**WORK TO COMPLETE**
Since pictures are not wanted in the copy, output only the rest of each record exactly.

——————

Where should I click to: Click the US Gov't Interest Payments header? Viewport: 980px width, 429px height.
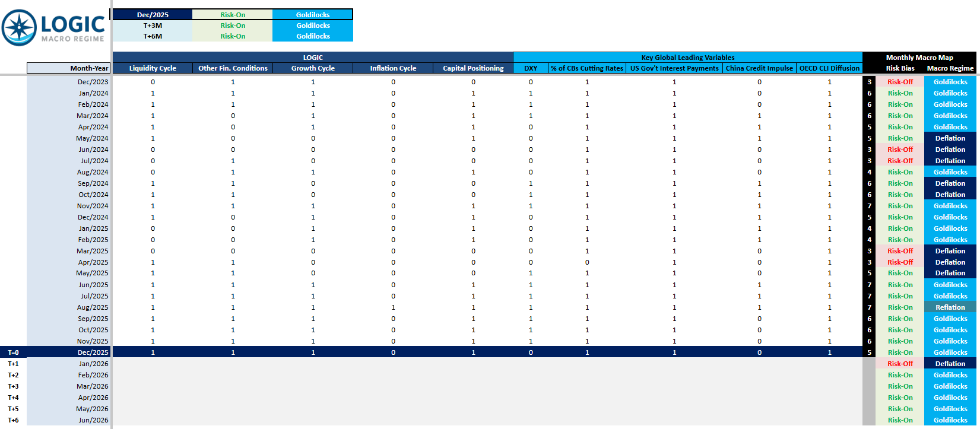[674, 68]
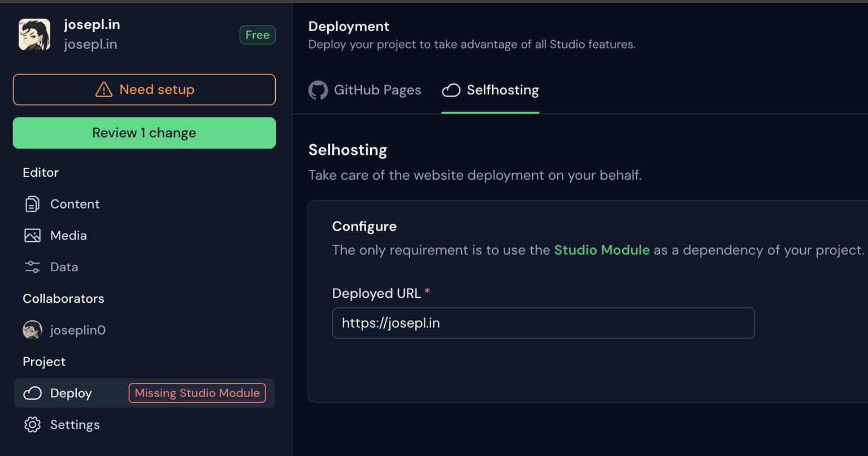Click the warning triangle in Need setup

click(104, 90)
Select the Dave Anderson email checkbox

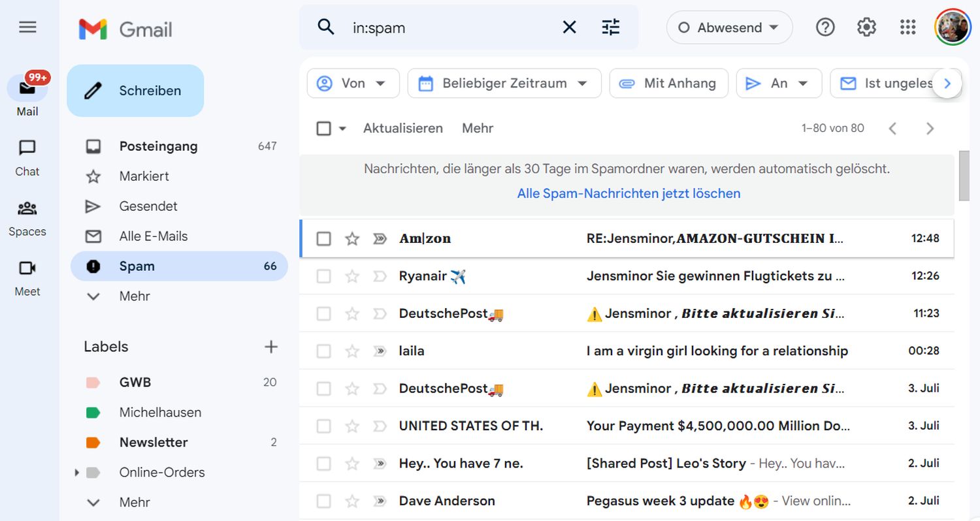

——————

**ANSWER FOR THIS EXERCISE**
Where should I click to: Click the US Gov't Interest Payments header? Viewport: 980px width, 429px height.
[674, 68]
Click the warning triangle in Need setup

click(104, 90)
Select the Dave Anderson email checkbox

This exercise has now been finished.